In a way, it all seemed appropriate. During a morning where the hockey world had turned on its ear, in a season when the Senators had been turned up and down more often than a motel bed, head coach Paul MacLean suggested his struggling players start their practice by switching hands.

Then, after he allowed them to switch back, he had them scrimmage with two pucks – again appropriate for a team that features two very different faces.

Put them up against a team that matters, and the Senators will matter. Put them up against a team they should beat … and you may as well put your money on the underdog.

Last weekend was Ottawa's season in a microcosm: Handily defeat the mighty Detroit Red Wings 4-2 in their own rink, then collapse the next day while leading a game against the lowly Carolina Hurricanes and fall 4-1.
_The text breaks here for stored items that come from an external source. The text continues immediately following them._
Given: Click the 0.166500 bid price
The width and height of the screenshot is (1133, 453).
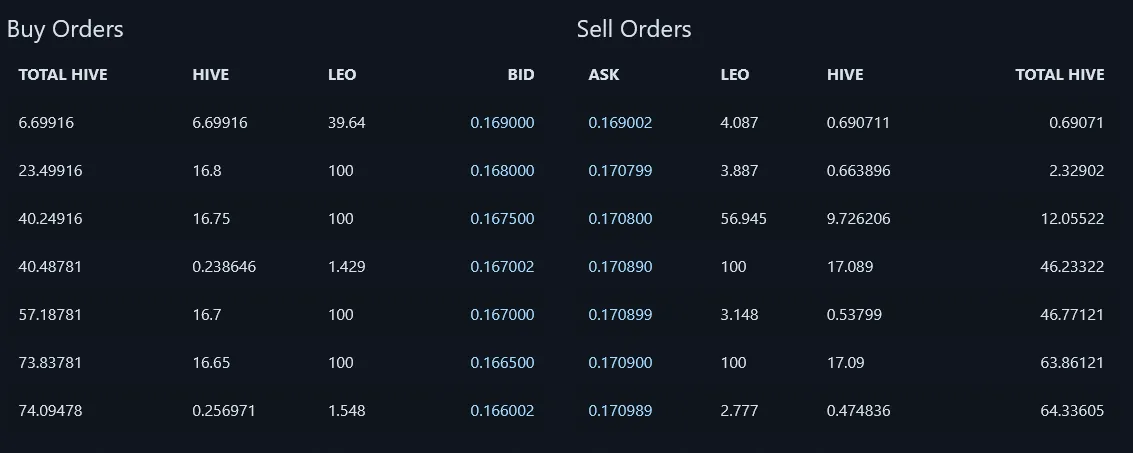Looking at the screenshot, I should point(502,363).
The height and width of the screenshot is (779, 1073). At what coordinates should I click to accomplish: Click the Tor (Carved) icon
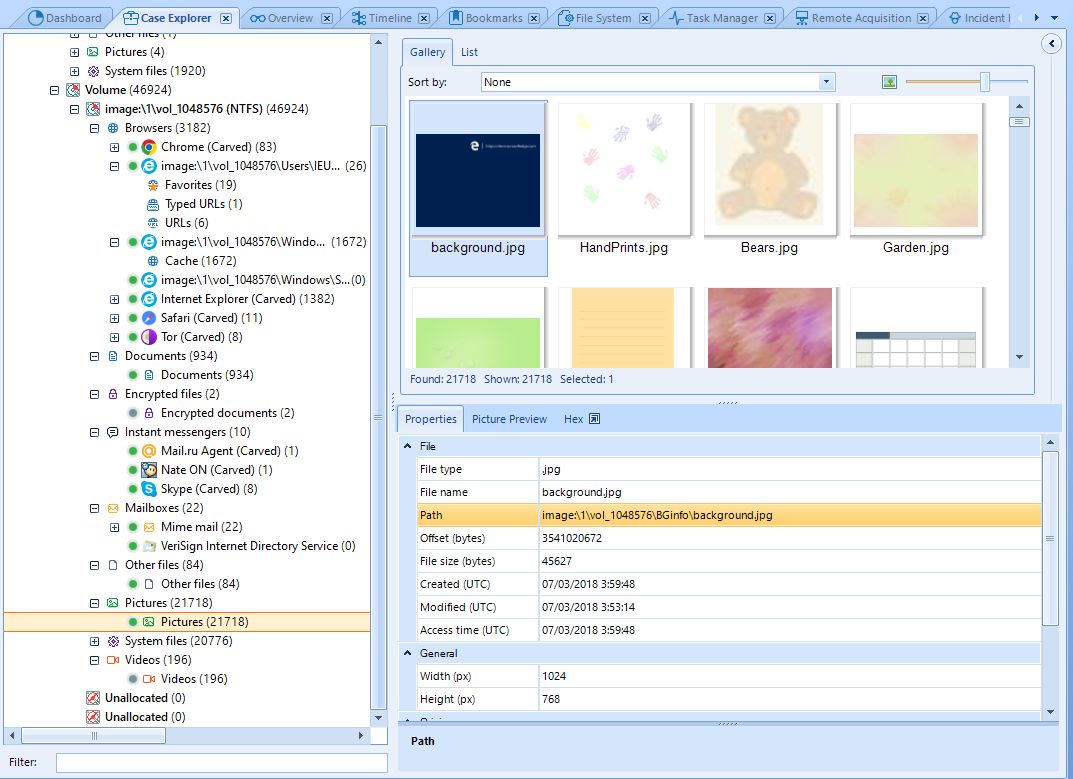point(149,337)
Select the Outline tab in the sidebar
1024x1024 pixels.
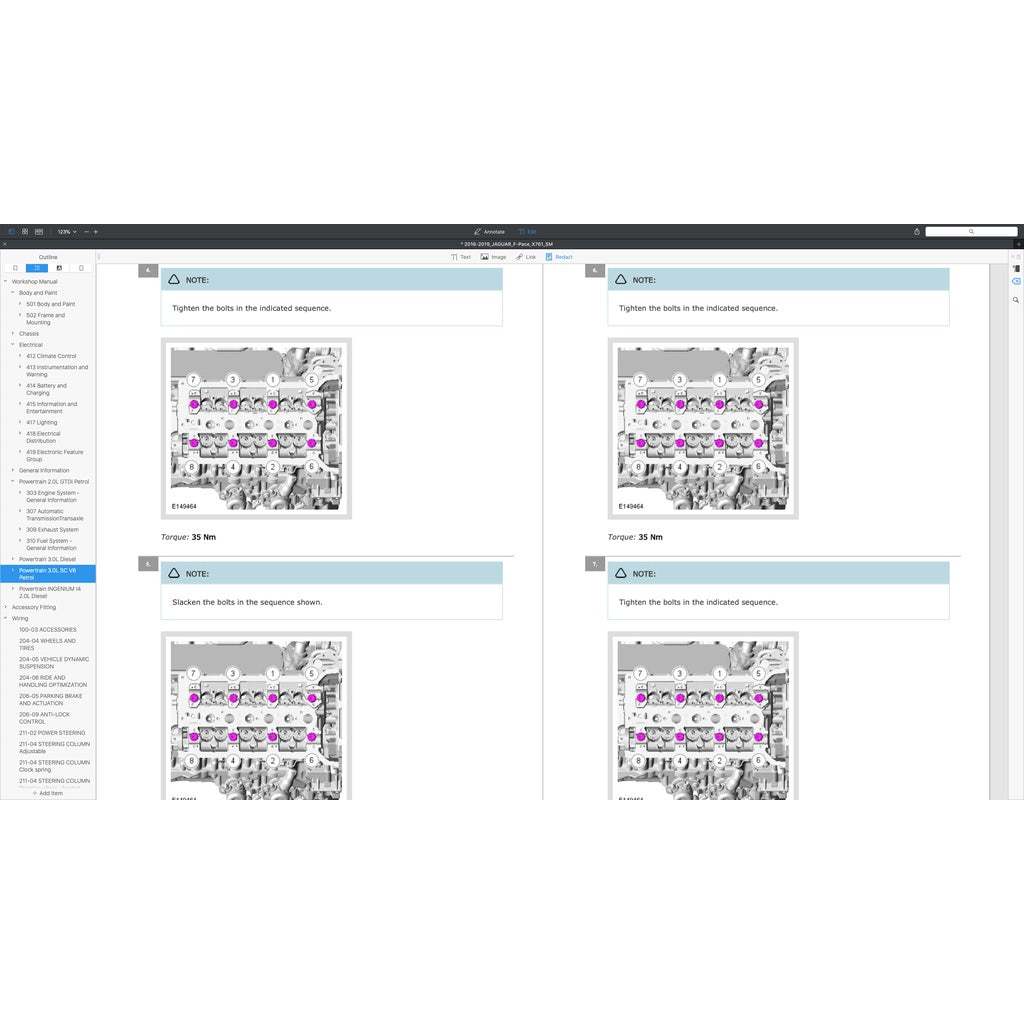click(x=37, y=268)
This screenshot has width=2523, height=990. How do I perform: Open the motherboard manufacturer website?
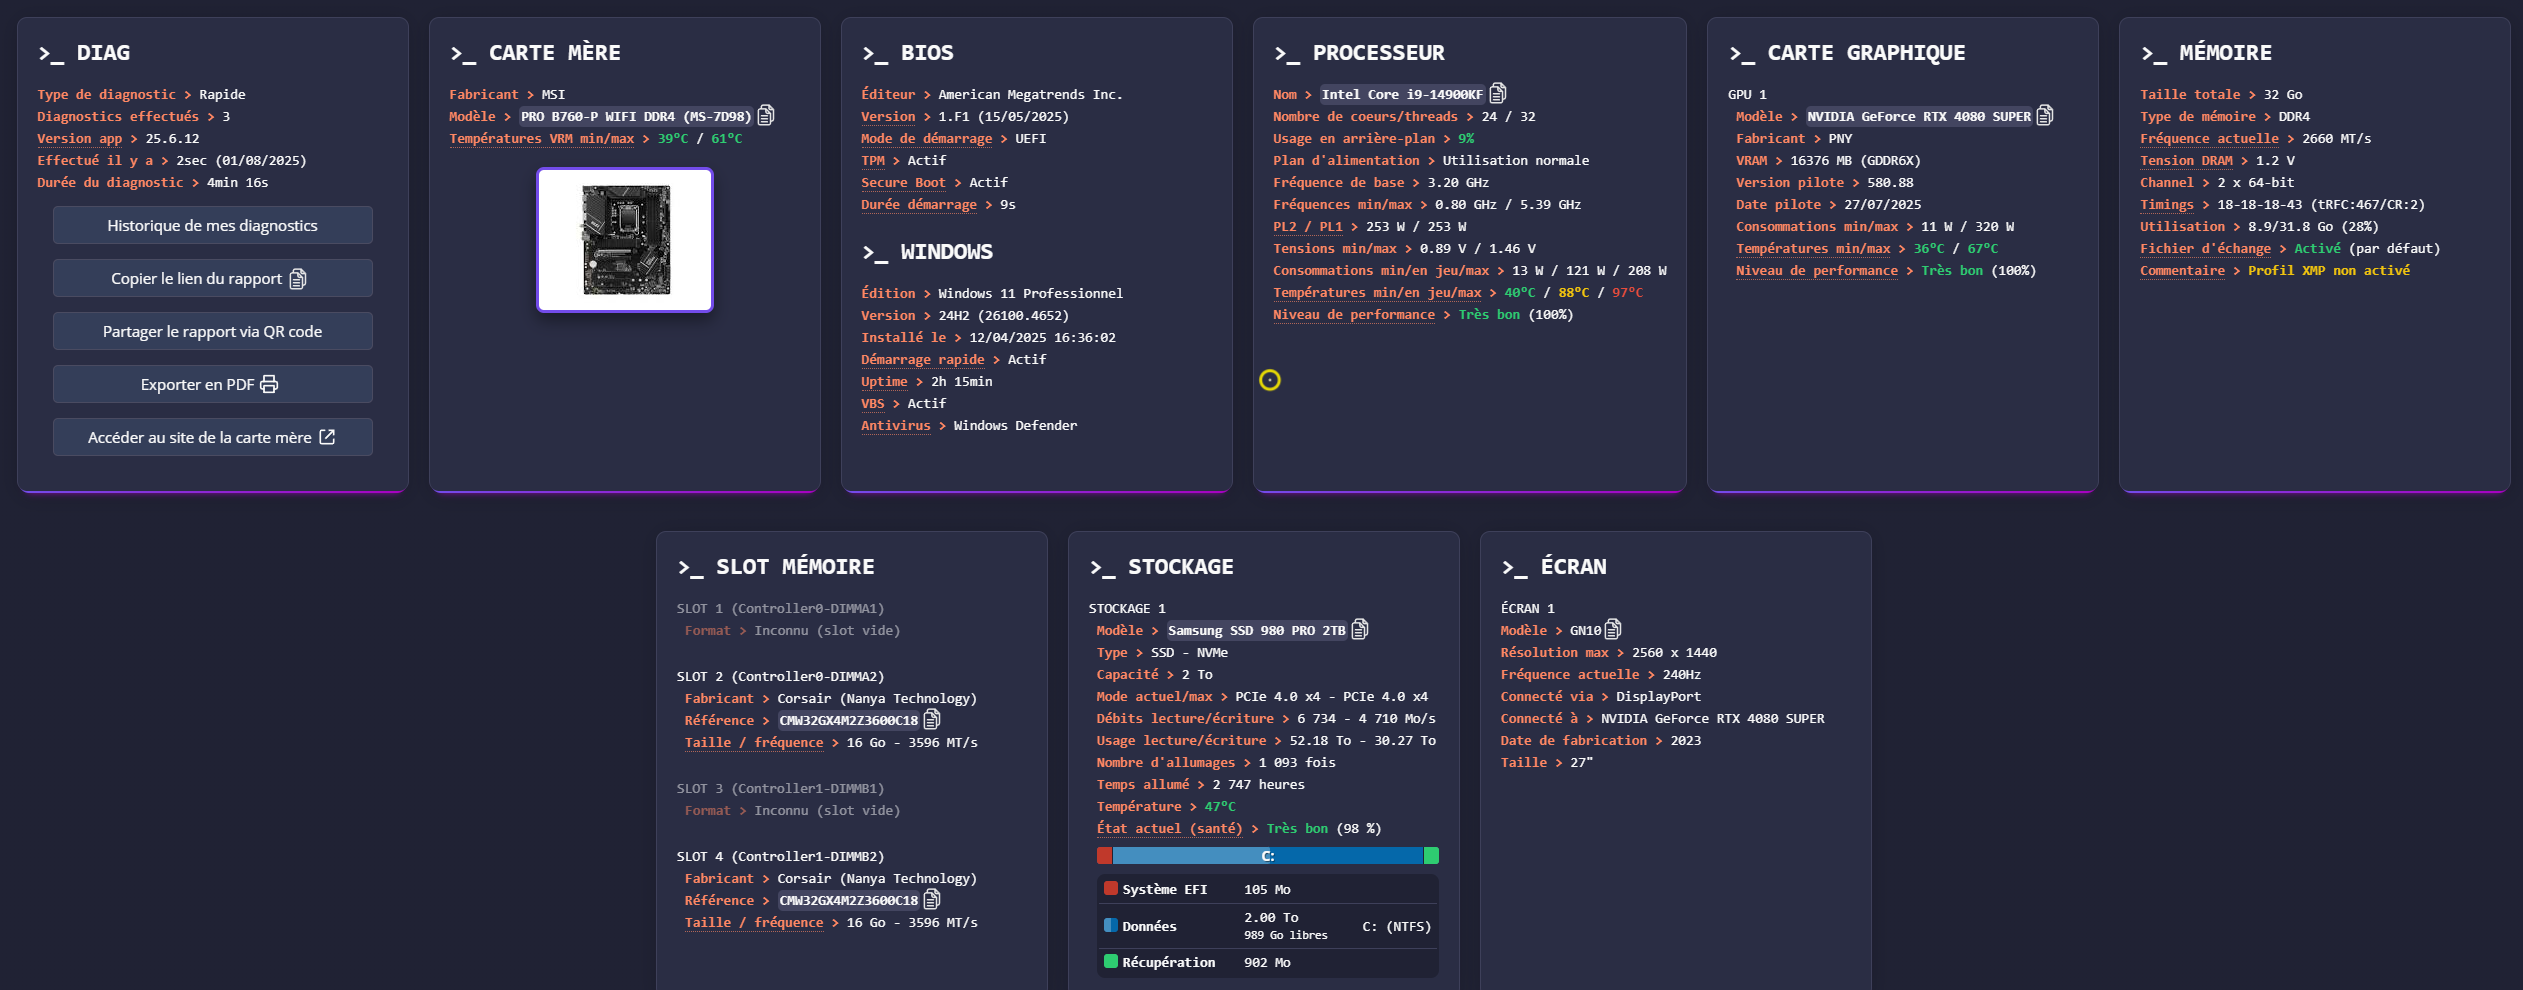[x=212, y=438]
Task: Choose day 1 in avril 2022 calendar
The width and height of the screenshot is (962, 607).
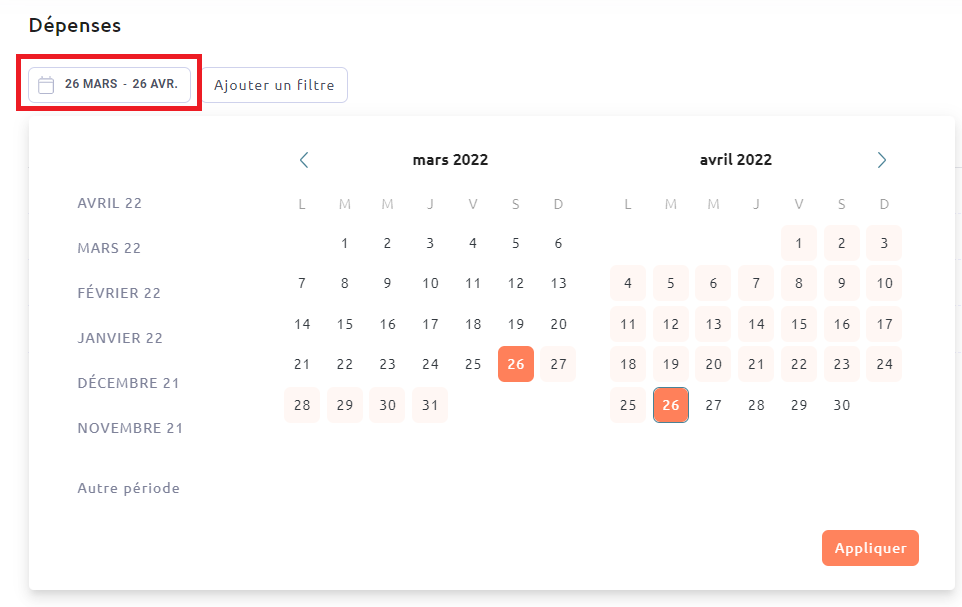Action: (x=799, y=243)
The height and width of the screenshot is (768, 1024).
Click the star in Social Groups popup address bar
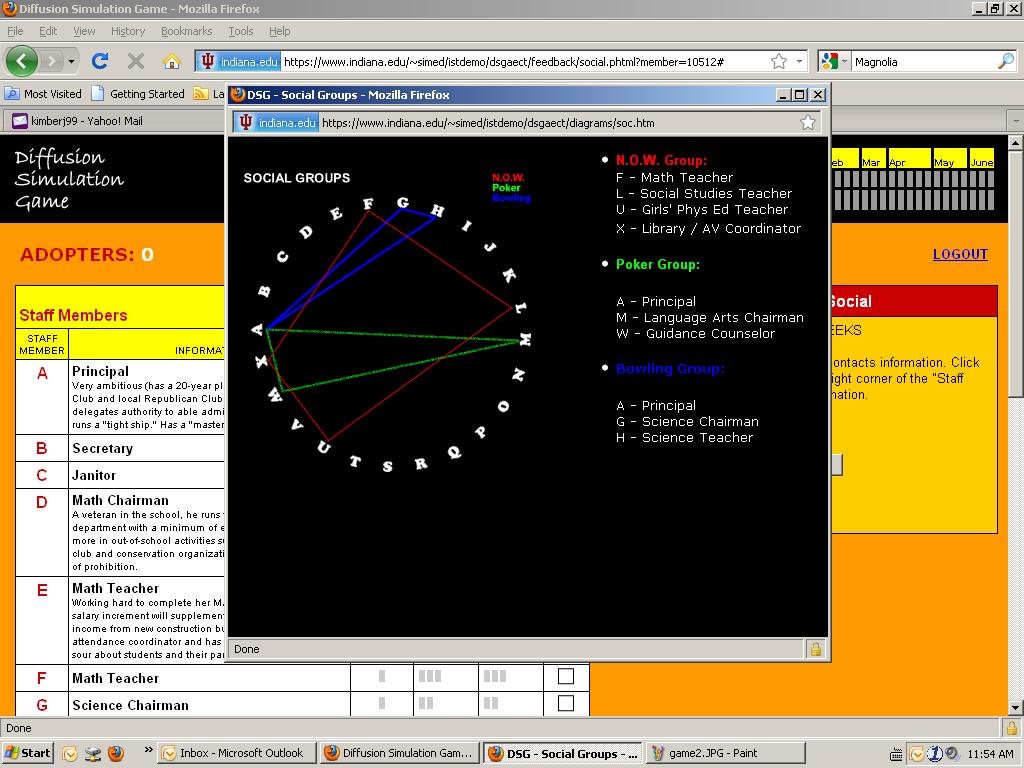pos(808,122)
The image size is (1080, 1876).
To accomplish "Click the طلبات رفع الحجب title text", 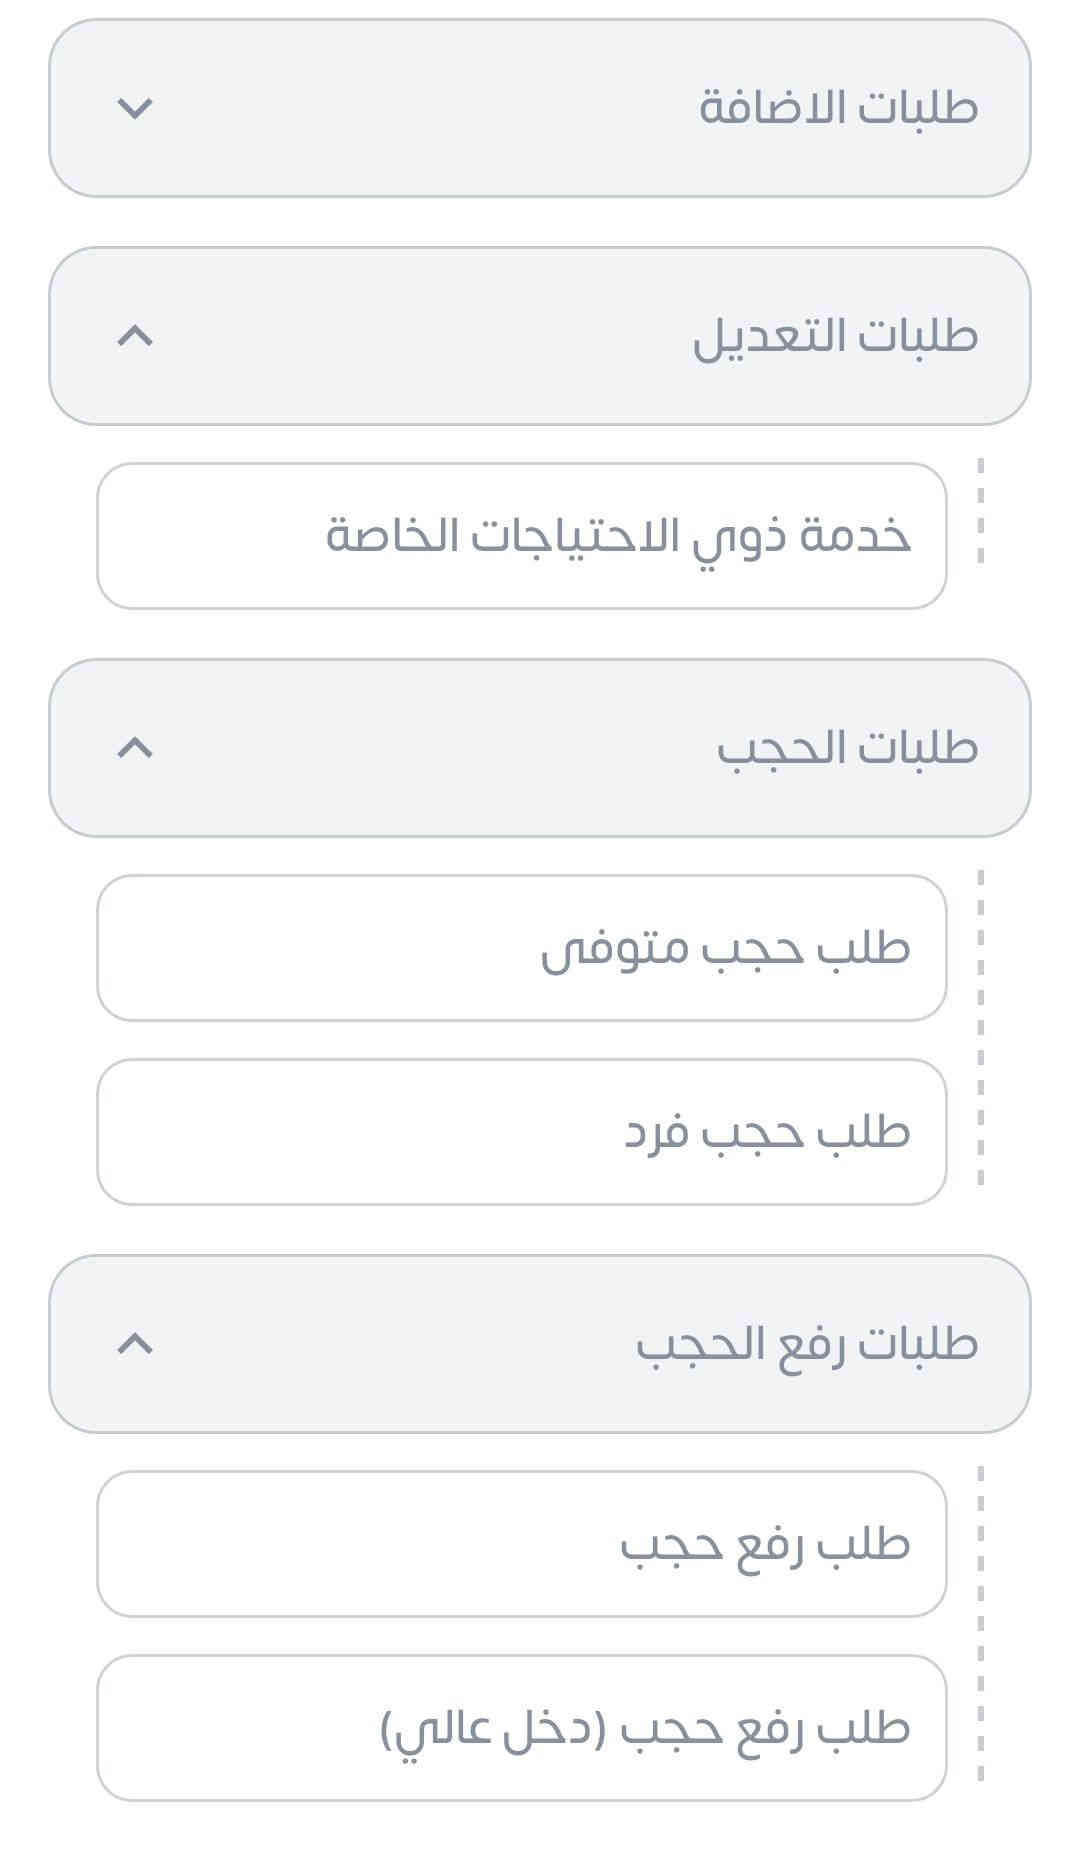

TSN analyst Ian Mendes broke down the first quarter of Ottawa's season in a most-telling way: Against their main playoff competitors – Toronto Maple Leafs, Boston Bruins, Montreal Canadiens and Detroit – the Senators are an impressive 4-0-1 and have outscored the opposition 22-11; against everyone else, they're 5-11-3 and have been outscored 66-46.

After their unusual practice, the Senators flew off to Washington to meet the Capitals on Wednesday. They will play host to the Vancouver Canucks on Thursday, and the Detroit Red Wings on Sunday, when beloved former captain Daniel Alfredsson will make his first appearance in Ottawa since he left as a free agent.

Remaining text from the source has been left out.